- [Record extracts]
=-=-=-=-=
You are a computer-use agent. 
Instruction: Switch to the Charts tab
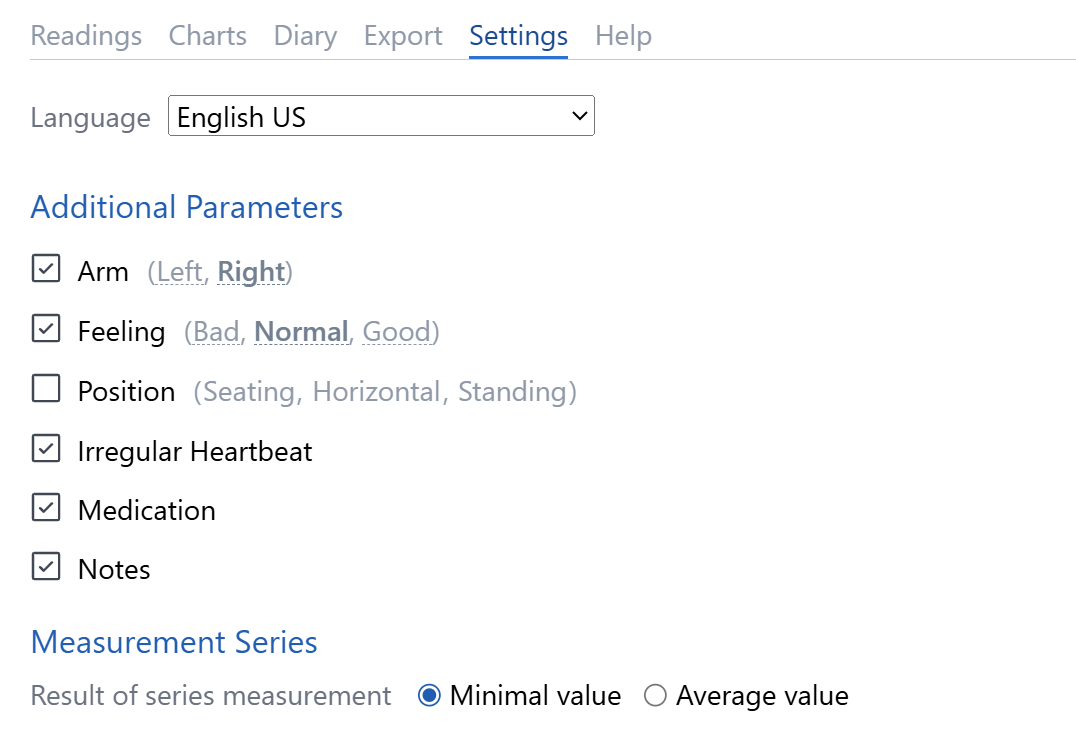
=-=-=-=-=
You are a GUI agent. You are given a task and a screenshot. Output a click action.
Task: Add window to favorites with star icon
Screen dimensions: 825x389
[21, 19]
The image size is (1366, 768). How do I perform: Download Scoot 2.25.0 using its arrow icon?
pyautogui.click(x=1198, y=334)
=-=-=-=-=
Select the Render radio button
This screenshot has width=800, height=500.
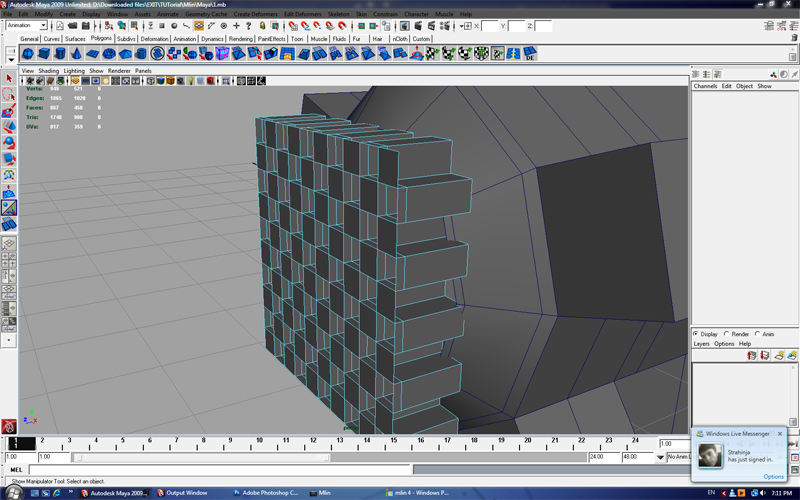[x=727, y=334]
=-=-=-=-=
- [What is required]
From the rows above, extract every line that contains the word "agent".

- [Written response]
You are a computer-use agent. 
You are a GUI agent. You are given a task and a screenshot. Output a click action.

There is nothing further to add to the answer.